Muchos norteamericanos creen que el mundo fue creado el día en que ellos nacieron, pero los católicos retrotraen el comienzo del mundo a Belén e incluso más allá, y lo mismo hacen los judíos, incluso los más laicos, al recordar el Éxodo y las promesas anteriores de Abraham. Yo nunca he contemplado las estrellas de la noche o las arenas de una playa sin recordar las promesas de Dios a Abraham sobre su descendencia; y sin importar lo que yo creyera o dejara de creer además de eso, Abraham era el patriarca de la tribu a la que pertenecía, sin culpa ni virtud por mi parte.
«Acrecentaré muchísimo tu descendencia como las estrellas del cielo y como las arenas de la playa.»
Así es como representamos dramas en nuestro teatro mental, incluso cuando ya no creemos en el público ni en el director de la obra.
Reí al pensar en eso mientras meditaba en la capilla Serra, reí en voz alta como un loco, arrodillado allí, mientras murmuraba en la dulce y deliciosa penumbra y sacudía la cabeza.
Lo que me enloqueció en esa última visita fue que precisamente ese día se cumplían diez años desde que empecé a trabajar para el Hombre Justo.
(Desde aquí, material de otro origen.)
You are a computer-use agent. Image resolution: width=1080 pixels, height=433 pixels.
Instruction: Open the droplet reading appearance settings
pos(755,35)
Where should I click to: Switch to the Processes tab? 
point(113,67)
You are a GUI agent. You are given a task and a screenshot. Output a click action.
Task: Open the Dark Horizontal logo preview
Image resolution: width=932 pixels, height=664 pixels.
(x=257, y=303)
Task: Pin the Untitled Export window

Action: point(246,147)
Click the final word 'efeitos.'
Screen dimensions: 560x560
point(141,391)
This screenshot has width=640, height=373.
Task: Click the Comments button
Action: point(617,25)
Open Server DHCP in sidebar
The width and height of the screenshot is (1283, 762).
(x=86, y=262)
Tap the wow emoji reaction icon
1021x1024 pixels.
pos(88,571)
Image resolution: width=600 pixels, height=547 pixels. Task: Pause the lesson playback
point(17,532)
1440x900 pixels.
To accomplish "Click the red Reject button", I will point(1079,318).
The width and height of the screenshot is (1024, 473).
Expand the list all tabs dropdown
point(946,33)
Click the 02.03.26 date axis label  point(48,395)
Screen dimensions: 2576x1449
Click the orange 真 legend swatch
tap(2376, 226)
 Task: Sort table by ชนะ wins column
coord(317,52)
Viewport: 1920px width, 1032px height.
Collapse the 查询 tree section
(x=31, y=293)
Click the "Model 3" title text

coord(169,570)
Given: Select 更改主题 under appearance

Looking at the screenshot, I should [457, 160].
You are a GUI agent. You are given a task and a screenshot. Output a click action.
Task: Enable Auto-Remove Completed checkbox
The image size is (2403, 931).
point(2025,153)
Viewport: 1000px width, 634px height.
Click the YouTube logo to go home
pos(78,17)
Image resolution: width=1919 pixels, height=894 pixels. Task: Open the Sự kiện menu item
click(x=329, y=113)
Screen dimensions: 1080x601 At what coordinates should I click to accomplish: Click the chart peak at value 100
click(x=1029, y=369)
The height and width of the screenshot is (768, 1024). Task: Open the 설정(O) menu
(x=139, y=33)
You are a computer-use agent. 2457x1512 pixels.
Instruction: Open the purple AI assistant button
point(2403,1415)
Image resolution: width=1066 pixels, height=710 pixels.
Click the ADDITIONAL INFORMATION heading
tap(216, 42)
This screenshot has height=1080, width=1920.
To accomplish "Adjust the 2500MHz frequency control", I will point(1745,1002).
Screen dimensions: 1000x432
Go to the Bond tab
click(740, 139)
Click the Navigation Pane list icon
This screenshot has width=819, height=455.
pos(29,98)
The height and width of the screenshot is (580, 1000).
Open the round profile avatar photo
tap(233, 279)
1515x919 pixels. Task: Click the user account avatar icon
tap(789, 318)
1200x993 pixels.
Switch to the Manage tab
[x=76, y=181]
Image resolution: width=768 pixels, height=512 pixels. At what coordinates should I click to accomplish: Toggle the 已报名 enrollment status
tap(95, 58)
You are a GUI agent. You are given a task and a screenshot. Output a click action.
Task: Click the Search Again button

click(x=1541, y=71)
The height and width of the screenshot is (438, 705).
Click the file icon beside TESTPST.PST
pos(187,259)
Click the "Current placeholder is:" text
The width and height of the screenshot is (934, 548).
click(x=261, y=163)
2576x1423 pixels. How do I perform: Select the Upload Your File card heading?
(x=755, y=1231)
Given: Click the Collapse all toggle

El Hombre Justo se acordó del aniversario, habló de aniversarios por primera vez y me anunció un regalo consistente en una cantidad importante de dinero remitida ya a la cuenta bancaria suiza a través de la cual recibo por lo común mis honorarios.
La noche antes me dijo por teléfono:
– Si supiera algo de ti, Lucky, te regalaría algo más que frío dinero. Todo lo que sé de ti es que tocas el laúd, y que cuando eras niño lo llevabas siempre contigo. Me lo contaron…, eso de la música. Si no te hubiera gustado tanto tocar el laúd, tal vez nunca nos habríamos conocido. ¿Te das cuenta del tiempo que ha pasado desde que te vi? Y siempre espero que te dejes caer por aquí y traigas contigo tu precioso laúd. Cuando lo hagas, te pediré que toques para mí, Lucky. Diablos, Lucky, ni siquiera sé dónde vives en realidad.